* Document text:
-=-=-=-=-
Okay, I’ll admit it: I’m kind of addicted to Peanut. Not because it’s so awesome or anything. It’s actually almost completely useless in its current form. But I love the idea of it. In fact, I’ve wanted something like this to exist since the moment I became a mom. Peanut is Tinder for mom friends.
The app was created by Michelle Kennedy and Greg Orlowski, both parents themselves, and its resemblance to a dating app is no accident. Kennedy was previously general counsel and then deputy CEO of Badoo, an online dating company, and she also helped create the dating app Bumble.
Being a mom is isolating. If you’ve chosen to stay home with your baby, you spend your entire day hanging out with someone whose attempts at conversation are, at best, limited to wants, needs, and when it will be time to watch TV and, at worst, prefaced by a very large spit-up all down your back. If you’ve chosen to work, on the other hand, you’re suddenly juggling your old life and your new one, potentially unable to connect with your colleagues in the way that you used to and struggling to connect with other moms, too, since you’re at work all day, instead of hanging out at the playground.
It’s not that you don’t have friends. I’m sure you have lots of nice friends who love you very much. Calm down. It’s just that you may not have mom friends. You know, people who get you. Who understand what tired means (as in, a very small human screamed in your face non-stop from 7 p.m. to 7 a.m. Not, I didn’t get my full eight hours). Who don’t even notice when you start a conversation and don’t come back to it until two weeks later because your kid stole some other kid’s toy elephant and you had to intervene and then forgot what you were saying. People who are in the same boat: moms.
But it’s hard to make new friends. And it’s especially hard when you’re just trying to keep your eyes open because your kid was up all night with an ear infection, or when you’re chasing after your two-year-old so he doesn’t pet that mean-looking dog whose owner always says he’s friendly. And some days it’s just hard to get outside. So, you want to make friends. But you need a little help. At least, I do!
That’s the point of Peanut. It uses your Facebook account to create a profile which you can then edit (if, say, you really don’t want total strangers to see that you own a shirt that says “Phantom of the Opera forever” . . . for example). You can also choose from a set list of “badges” to broadcast a little bit more about yourself. Things like “Routine Queen” or “Book Worm” or “Powered by Caffeine.” You also enter the age and gender of your children as well as their names, if you choose (but that’s optional if, like me, you’re wary of putting too much information about your child online). You can also add your preferred language, a short bio, your occupation and your education. And you can specify whether you work full-time, part-time, or stay home full-time. Then it uses your location to show you profiles of moms near you.
-=-=-=-=-
* Recorded data:

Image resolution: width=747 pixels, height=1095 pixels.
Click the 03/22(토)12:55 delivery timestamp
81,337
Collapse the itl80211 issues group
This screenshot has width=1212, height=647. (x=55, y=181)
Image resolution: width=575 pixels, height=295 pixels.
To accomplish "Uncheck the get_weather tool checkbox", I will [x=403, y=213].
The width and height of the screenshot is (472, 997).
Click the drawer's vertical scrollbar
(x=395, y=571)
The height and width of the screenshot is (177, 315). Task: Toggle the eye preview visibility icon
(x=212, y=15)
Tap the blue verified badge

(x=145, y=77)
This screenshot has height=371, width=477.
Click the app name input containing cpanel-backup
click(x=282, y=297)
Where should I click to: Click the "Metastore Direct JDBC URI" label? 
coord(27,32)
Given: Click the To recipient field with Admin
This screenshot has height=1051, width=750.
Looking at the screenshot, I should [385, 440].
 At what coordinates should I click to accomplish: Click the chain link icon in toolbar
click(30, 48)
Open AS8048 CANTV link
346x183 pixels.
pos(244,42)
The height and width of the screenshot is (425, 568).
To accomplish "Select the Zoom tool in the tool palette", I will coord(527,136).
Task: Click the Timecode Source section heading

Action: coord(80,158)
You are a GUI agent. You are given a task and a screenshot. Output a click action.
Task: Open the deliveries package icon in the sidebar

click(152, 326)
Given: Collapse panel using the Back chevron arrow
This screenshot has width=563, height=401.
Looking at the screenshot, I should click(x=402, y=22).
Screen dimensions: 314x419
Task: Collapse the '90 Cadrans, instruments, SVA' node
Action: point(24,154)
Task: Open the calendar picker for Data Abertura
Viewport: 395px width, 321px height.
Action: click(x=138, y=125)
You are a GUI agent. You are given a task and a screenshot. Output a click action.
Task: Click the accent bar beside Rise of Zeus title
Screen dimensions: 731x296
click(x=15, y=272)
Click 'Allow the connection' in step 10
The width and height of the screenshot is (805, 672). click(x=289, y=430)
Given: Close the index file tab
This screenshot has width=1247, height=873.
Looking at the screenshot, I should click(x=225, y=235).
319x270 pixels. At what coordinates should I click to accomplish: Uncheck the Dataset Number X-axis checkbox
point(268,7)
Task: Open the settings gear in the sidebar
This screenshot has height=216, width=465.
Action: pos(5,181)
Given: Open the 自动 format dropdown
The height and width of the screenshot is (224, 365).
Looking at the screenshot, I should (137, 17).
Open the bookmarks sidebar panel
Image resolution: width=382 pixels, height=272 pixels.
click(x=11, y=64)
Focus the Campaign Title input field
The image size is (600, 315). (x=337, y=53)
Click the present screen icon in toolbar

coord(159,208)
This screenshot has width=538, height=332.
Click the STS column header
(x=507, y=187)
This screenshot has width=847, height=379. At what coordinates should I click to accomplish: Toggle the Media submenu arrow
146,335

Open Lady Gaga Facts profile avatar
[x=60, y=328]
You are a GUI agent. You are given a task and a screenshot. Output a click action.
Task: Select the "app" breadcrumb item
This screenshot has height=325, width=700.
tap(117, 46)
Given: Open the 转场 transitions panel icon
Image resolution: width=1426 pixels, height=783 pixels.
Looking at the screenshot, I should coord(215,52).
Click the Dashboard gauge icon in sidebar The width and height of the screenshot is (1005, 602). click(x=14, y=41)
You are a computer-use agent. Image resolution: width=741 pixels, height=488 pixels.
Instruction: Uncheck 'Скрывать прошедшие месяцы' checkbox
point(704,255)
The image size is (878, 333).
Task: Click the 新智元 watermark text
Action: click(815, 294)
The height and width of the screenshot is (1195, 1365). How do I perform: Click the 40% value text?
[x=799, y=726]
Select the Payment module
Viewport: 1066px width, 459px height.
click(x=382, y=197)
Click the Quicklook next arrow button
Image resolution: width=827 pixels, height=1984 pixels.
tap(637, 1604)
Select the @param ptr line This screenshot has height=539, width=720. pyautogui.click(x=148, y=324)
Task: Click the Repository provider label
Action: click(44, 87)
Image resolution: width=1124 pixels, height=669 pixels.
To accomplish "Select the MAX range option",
-=-=-=-=-
* Your tasks:
[1] According to the Peanut article, which dating app did Michelle Kennedy help create?
[2] Please repeat word for word the part of the Peanut article that begins with the words containing "Being a mom" and ends with "at the playground.".
[3] Carry on the Peanut article from its final sentence.
The listing has no connection to the Peanut article.

* Task responses:
[1] Bumble.

[2]
Being a mom is isolating. If you’ve chosen to stay home with your baby, you spend your entire day hanging out with someone whose attempts at conversation are, at best, limited to wants, needs, and when it will be time to watch TV and, at worst, prefaced by a very large spit-up all down your back. If you’ve chosen to work, on the other hand, you’re suddenly juggling your old life and your new one, potentially unable to connect with your colleagues in the way that you used to and struggling to connect with other moms, too, since you’re at work all day, instead of hanging out at the playground.

[3]
Just like a dating app (but minus the inappropriate pictures), you see each profile and swipe down to pass them by, or up to “wave” at them. If a mom “waves back” she shows up in a separate section and you can start a chat with her. You can also create group chats with multiple moms with whom you’ve expressed mutual interest.
So, it sounds great. And it will be great I hope. But, at the moment, it is rendered basically useless by a lack of numbers. There just aren’t enough people yet to make all that swiping worthwhile. I live in New York City where traveling even a couple miles can take literally hours. But I’m seeing profiles from people in upstate New York and even New Jersey because there just aren’t enough people using the app to be able to show me people closer to home. Which is a problem that, hopefully, will improve with time.
Another issue is a lack of filters. Because I’m a stay-at-home mom, for example, who is really looking to hang out with other moms during the week, I’m not interested in moms who work full-time. (Before you say something nasty, I don’t mean that I’m not interested in them as people. Or that I wouldn’t be happy to get to know them. Only that I’m mostly trying to connect with other moms who are around during the long weekdays when I could use another adult to talk to.) You also can’t filter by age of child so, if you’re hoping to find a friend for your child as well as a friend of your own, it can be a little tricky. But again, I’m sure all these kinks will be ironed out in time.